After ran the code with python, it showed 'components: ParseResult = urlparse(str(resource.url))' has problem, so I modify it to
components: ParseResult = urlparse(str(resource))

Then, ran again, and this time showed:

Last seen: 2024-01-01 00:00:00+00:00
Until: 2024-01-02 00:00:00+00:00
Start datetime: 2024-02-19 18:42:52.493787
File path: /home/adm1/cd2/script/data/part-00000-0a9d64fc-013f-4315-9225-260949ce4fdf-c000.json.gz
Traceback (most recent call last):
File "/home/adm1/cd2/script/get_weblogs_date_range.py", line 51, in <module>
asyncio.run(main());
File "/usr/lib/python3.10/asyncio/runners.py", line 44, in run
return loop.run_until_complete(main)
File "/usr/lib/python3.10/asyncio/base_events.py", line 649, in run_until_complete
return future.result()
File "/home/adm1/cd2/script/get_weblogs_date_range.py", line 42, in main
async with session.stream_resource(resource) as stream:
AttributeError: __aenter__

Does anyone has idea about it? Sorry that I am new beginner of python. Many Thanks

ColinMurtaugh · ‎02-19-2024

@canvastech --

This isn't really how CD2 is meant to be used; you're meant to fetch an initial snapshot of the table once, and after that fetch incremental updates on a regular basis to maintain a local replica of the original table.

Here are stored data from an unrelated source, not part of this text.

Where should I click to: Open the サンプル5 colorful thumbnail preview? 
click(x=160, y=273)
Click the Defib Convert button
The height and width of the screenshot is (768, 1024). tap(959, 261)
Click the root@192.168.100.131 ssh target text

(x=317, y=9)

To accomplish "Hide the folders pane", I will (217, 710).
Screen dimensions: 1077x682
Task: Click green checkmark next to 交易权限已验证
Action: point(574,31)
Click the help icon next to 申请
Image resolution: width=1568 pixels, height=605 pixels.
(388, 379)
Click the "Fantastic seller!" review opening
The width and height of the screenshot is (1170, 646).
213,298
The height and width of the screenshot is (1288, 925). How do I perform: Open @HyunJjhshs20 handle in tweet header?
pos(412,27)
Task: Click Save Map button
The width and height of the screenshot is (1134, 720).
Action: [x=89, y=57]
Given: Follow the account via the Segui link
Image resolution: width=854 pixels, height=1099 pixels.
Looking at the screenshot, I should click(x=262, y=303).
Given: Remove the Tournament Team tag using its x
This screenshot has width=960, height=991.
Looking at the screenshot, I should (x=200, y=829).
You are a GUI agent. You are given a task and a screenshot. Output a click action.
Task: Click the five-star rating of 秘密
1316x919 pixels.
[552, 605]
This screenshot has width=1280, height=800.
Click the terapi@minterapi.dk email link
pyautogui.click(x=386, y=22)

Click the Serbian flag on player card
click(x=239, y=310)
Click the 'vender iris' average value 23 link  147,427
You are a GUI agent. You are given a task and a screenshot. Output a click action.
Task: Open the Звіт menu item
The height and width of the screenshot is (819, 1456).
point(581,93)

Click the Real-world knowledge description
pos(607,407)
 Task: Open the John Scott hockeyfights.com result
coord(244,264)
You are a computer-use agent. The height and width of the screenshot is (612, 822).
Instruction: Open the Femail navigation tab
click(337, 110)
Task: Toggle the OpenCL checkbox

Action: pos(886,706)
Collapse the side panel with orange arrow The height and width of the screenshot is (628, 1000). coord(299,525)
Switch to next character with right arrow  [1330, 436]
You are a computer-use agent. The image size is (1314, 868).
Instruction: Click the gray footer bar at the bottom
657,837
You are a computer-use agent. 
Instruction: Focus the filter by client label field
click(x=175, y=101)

If you're trying to get log events for a particular day, you should fetch everything locally first and then query your local table. The since/until parameters are not meant to be used as a way to filter the source data -- they're only meant to properly sequence the stream of updates that you apply to your local replica table. The DAP CLI will take care of all of this for you, including keeping track of the correct value to use for the "since" parameter. I know it seems like a lot of data to fetch, but this is the only way to do it correctly.

--Colin

KeithSmith_au · ‎02-27-2024

Whilst true in general, the web logs are a bit of a special case. Ignoring the quirks of the DAP client, if you are actually calling the API endpoints manually, the web-logs can actually use the since and until parameters to do what is suggested here - getting logs for a single day.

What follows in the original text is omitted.